Can you talk about military-to-military cooperation between U.S. and Pakistani forces, specifically as it relates to the buildup of troops in Kandahar, southern Afghanistan?
There has indeed been sharing of the plans for Kandahar. We almost hesitate to call it an operation because that gives the sense that there will be some moment when the operation commences. There’s not a D-Day with this. In fact it’s going to be, as best described by General [Stanley A.] McChrystal, a "rising tide of security" as additional forces are introduced: U.S., coalition, Afghan.

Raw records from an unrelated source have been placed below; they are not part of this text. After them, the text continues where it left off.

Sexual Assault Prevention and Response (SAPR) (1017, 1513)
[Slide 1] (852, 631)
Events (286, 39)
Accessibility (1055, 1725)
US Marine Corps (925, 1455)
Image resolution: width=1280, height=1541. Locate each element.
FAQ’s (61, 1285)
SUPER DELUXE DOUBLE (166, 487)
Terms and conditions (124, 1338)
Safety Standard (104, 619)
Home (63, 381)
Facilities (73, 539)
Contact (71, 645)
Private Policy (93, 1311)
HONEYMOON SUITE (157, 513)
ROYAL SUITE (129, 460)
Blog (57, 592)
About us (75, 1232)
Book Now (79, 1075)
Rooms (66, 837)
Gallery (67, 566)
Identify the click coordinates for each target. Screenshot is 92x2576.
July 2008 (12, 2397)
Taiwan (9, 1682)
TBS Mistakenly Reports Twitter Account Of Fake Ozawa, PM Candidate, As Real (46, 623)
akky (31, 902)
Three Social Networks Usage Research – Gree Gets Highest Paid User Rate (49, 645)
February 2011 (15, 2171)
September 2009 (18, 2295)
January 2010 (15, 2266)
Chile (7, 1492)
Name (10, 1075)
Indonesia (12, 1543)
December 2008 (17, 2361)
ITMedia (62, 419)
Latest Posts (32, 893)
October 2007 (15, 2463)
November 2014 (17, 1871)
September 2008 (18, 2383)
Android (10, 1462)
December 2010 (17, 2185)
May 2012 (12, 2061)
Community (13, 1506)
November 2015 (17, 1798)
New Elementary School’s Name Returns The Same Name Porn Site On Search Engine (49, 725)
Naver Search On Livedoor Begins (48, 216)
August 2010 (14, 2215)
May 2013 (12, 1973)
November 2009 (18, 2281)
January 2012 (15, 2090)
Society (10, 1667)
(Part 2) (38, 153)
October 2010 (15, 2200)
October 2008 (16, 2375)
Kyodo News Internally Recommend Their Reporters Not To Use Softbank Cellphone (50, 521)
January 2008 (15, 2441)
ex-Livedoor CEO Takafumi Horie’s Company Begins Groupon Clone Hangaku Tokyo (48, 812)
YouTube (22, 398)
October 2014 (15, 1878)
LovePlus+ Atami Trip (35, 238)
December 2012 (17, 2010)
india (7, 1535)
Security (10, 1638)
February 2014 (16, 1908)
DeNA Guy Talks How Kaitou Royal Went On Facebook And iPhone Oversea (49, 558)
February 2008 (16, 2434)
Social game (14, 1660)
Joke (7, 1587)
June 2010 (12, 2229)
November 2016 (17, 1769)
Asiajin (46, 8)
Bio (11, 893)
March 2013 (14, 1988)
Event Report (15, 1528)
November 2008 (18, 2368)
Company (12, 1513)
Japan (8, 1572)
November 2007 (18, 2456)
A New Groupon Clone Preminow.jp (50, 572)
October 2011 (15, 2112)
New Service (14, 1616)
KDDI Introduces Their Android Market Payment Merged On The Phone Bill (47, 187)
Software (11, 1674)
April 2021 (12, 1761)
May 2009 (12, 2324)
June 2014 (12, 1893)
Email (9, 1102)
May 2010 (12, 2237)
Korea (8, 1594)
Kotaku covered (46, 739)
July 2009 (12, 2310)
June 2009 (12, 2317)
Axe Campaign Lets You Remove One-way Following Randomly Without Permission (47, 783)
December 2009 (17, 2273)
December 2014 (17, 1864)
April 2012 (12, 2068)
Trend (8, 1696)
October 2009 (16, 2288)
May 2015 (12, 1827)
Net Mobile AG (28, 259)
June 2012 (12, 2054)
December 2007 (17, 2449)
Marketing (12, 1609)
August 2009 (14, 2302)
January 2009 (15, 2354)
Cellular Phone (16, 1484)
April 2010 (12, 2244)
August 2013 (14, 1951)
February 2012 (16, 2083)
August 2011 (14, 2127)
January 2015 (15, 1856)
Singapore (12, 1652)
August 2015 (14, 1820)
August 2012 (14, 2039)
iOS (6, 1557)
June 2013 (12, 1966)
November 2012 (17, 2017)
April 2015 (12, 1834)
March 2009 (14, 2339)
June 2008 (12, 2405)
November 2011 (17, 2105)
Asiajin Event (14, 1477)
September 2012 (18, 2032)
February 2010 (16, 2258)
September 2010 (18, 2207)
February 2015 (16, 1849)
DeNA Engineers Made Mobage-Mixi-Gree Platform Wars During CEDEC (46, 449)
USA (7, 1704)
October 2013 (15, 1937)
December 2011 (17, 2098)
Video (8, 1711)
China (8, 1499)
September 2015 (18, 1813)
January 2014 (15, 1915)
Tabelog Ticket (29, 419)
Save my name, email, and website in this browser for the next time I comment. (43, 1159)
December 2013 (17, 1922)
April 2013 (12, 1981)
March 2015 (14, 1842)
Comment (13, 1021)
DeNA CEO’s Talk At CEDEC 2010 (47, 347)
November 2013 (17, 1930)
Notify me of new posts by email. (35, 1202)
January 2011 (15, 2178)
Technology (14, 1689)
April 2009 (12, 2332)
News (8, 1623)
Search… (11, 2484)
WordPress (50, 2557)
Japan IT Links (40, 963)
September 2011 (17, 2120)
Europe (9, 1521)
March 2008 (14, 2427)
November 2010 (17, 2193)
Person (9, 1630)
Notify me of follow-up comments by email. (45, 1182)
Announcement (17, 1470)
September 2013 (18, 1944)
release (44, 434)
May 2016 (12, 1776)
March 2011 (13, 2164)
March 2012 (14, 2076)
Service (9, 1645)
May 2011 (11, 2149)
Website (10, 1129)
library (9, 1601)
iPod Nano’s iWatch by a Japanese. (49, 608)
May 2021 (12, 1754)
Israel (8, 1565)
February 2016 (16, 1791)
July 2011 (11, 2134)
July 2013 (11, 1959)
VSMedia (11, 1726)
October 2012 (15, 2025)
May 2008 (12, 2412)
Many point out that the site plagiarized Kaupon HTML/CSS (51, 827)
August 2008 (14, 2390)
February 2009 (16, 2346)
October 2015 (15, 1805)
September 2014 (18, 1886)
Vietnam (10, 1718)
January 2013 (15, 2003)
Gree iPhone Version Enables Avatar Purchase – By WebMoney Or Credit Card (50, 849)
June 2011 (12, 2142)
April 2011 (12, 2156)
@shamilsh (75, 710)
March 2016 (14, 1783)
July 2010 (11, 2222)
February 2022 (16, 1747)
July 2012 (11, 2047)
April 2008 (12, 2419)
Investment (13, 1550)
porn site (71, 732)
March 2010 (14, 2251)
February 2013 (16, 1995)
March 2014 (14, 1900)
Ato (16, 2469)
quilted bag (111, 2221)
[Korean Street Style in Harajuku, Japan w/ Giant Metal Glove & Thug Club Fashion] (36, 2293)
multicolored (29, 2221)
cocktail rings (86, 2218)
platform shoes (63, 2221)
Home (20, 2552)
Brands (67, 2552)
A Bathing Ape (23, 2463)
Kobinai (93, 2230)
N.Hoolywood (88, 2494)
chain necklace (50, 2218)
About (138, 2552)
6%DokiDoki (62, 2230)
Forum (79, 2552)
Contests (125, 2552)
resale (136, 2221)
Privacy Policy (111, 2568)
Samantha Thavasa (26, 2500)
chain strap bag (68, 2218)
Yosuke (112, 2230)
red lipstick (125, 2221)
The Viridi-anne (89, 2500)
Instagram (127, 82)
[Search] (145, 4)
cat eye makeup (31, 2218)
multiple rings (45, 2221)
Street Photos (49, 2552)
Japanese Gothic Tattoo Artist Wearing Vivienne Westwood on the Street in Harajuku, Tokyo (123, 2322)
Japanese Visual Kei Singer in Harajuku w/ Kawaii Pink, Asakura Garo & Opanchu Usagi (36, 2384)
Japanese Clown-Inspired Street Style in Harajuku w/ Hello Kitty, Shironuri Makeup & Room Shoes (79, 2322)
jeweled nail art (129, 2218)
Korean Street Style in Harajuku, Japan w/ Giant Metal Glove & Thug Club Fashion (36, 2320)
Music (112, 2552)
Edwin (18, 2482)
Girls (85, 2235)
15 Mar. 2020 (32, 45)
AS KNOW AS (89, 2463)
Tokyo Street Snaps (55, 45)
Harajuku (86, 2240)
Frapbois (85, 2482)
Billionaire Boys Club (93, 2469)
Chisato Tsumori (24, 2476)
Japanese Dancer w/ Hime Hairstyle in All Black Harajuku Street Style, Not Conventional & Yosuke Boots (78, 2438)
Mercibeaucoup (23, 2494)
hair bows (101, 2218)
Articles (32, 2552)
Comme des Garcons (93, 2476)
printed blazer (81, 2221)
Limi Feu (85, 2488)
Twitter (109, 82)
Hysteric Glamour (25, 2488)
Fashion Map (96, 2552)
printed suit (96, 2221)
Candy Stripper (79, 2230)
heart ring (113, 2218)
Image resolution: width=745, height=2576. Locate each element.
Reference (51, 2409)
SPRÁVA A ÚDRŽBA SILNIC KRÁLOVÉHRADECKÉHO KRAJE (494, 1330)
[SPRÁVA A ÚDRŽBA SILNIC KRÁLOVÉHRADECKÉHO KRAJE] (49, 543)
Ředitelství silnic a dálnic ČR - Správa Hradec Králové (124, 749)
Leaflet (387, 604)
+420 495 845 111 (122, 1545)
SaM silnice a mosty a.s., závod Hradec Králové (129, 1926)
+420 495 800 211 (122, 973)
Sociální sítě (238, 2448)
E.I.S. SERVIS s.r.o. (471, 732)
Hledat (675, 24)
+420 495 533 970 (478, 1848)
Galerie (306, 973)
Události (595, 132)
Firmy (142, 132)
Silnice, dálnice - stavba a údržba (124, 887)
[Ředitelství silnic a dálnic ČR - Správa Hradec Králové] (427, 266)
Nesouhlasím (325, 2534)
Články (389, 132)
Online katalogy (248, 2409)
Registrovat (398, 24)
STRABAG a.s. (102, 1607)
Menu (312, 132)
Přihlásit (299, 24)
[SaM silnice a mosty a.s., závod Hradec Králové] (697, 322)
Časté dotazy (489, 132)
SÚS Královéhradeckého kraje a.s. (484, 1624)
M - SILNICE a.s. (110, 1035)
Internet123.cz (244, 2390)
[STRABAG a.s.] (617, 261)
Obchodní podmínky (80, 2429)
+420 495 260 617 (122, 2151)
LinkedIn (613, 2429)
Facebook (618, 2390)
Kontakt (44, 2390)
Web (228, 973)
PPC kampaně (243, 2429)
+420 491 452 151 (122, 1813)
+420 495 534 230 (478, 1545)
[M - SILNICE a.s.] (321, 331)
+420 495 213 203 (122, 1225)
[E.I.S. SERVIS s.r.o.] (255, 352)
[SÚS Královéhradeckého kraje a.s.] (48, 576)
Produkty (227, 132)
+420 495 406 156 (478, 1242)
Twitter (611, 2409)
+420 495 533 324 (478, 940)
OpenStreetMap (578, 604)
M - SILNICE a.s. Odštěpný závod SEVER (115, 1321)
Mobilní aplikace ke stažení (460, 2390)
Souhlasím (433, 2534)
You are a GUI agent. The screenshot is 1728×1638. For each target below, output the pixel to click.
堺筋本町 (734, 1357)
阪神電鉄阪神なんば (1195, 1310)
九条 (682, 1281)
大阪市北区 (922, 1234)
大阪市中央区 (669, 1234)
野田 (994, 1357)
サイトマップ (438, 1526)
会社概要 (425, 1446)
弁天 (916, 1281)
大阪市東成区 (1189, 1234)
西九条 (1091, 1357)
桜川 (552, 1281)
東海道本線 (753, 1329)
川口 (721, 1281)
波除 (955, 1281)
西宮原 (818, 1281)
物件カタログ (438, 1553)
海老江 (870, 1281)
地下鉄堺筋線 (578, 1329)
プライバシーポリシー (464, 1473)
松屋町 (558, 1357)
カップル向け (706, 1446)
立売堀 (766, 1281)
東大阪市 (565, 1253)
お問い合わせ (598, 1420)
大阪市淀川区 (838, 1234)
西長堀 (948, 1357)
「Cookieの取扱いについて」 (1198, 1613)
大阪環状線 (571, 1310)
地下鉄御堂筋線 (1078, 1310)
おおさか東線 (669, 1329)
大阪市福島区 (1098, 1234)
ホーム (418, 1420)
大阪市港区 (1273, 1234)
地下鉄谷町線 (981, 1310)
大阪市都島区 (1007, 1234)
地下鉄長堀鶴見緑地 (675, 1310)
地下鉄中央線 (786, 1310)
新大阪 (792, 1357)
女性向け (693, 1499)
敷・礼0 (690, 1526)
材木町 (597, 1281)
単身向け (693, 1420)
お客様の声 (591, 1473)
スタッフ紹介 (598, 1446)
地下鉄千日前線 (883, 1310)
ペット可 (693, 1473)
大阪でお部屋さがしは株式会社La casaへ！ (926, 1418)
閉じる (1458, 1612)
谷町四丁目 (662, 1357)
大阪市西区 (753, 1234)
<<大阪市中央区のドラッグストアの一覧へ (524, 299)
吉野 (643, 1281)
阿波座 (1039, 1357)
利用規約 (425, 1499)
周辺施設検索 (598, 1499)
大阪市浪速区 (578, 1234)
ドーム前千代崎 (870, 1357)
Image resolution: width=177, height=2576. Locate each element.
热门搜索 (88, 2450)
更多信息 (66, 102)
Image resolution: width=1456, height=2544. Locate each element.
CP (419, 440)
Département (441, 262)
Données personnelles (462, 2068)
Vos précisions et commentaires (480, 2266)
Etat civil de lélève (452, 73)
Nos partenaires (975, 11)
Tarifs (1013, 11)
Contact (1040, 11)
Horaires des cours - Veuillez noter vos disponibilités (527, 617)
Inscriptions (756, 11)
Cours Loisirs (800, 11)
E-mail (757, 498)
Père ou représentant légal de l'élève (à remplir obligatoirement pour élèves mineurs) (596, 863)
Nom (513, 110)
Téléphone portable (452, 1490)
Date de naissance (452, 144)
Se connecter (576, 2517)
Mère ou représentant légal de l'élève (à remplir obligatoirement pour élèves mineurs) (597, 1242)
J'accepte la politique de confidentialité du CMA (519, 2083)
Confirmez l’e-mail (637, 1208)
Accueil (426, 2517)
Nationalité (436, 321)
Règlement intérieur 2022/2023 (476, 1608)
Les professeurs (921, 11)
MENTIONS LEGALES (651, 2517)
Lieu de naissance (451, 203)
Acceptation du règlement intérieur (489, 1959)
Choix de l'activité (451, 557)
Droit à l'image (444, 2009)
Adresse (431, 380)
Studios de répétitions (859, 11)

And then all of that complemented of course by activities by our diplomatic partners, and by our civilian counterparts who are also seeking to enable the Afghans as they strive to improve governance and provision of basic services and to achieve legitimacy in the eyes of the people.
Are our operations in Afghanistan possible without cooperation on the other side of the border?
There’s no question that with improved coordination and preparations on either side of the border the relative success of operations on either side of the border is higher.
There’s been some reporting to suggest that the Pakistanis might soon move into North Waziristan more aggressively. Would U.S. and international forces be on the other side to support that operation?
I’m not going to get into specific discussion about particular operations, certainly, but we have reached a point where neither side conducts big operations without telling the other, and more importantly, there’s real-time coordination and communication that goes down all the way to battalion level.
What’s the Pakistani army’s and intelligence community’s feeling about reconciliation talks with the Taliban?
If there is to be high-level reconciliation, Pakistan understandably wants to be kept informed and perhaps even play a role. There is a historic relationship between the Pakistani Inter-Services Intelligence (ISI) organization and Pakistani military and other elements of the Pakistani government. Some of these were started initially with our money, at least the initial seeds were planted. The mujahedeen did in some cases transform into these other organizations, some of which are on our side in Afghanistan. There are a lot of great mujahedeen fighters who are now leaders in the Afghan National Army or the police or what have you, but then some others who constitute part of the Taliban or one of the other organizations, the HIG [Hezb-e-Islami Gulbuddin, led by Gulbuddin Hekmatyar] or some of the others that we’re combating.
There is no question Pakistan has opinions on which Taliban leaders are in talks with the Afghan government, correct?
Pakistan has distinct interests in Afghanistan. Needless to say, it wants an Afghanistan that’s disposed kindly towards Pakistan; it wants to have a constructive relationship. And given all that, it’s natural that Pakistan would want to have a sense of what would develop if reconciliation at top levels really does develop some momentum, and to have a degree of say in it, given that this is their neighbor, and given that they have relationships with some of these groups that date back a number of years.